Why is it worth learning a programming language in Finance and how would one motivate students to make the push to do it? First, my firm belief is that high level coding (in a language like Python or VBA) is going to be as required for financial professionals in 5-10 years as Excel knowledge is today. Second, many investment banking analyst programs (and other analyst programs) already have a Python module – scraping the latest financials (or some other reporting) from Edgar need not be as painful as it used be 20-30 years ago. A few lines of code, executed quarterly, could save an analyst hours, if not days, of time. Finally, even if one does not plan to become a coder, it is worth knowing what coding can do for you – for example, when students move up to middle management, and have analysts of their own, they can potentially direct them to labor saving techniques using widely available programming languages.

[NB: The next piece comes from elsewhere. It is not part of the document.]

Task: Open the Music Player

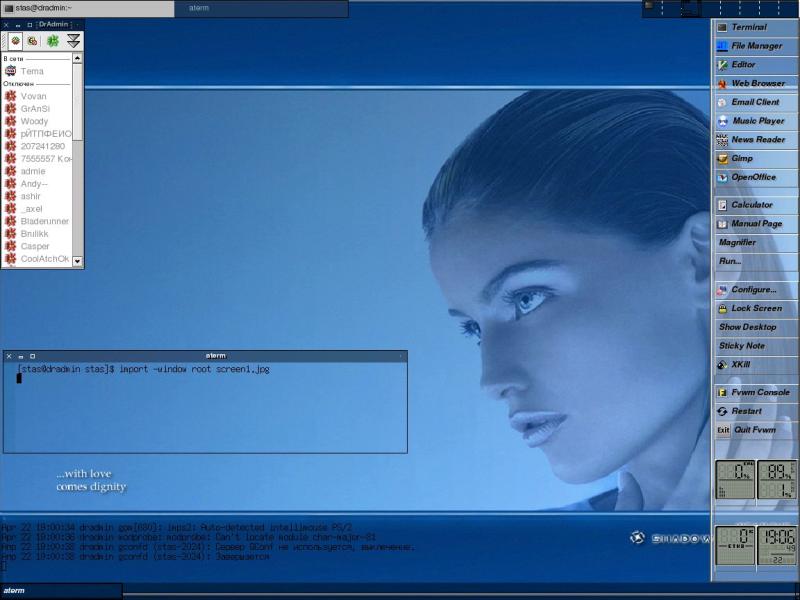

So, if we start with the position that high level coding is useful in finance, what would be the best way to motivate a smart, finance student to learn some coding? (Note that I distinguish statistical packages like STATA or SAS from programming languages, although programming can be done in in STATA or SAS, I’m thinking traditional programming with loops and conditional statements)

One exercise I’ve found to work well in my class is generating an efficient frontier. Given a set of assets and historical returns, it is easy to use Excel to do mean variance optimization to generate individual points on the mean variance frontier. Using Excel’s “solver” tool to generate weights that maximize expected returns for a given level of risk, or minimize risk for a given expected return is quite easy and intuitive for most of my students. However, generating the entire curve is a bit beyond Excel’s usual bag of tricks. It would require running a bunch of solver optimizations for different levels of risk, and then plotting all the points. In class, I divide my students in N groups with each group doing the solver optimization for a given level of risk.

This sets up nicely to introduce a piece of Python coding which loops through a set of standard deviations and optimizes asset weights to generate max expected returns for each standard deviation – essentially what the different groups were doing in class! Students seem to understand this advantage of coding and it serves to tee up using Python for more complex analysis later in the class.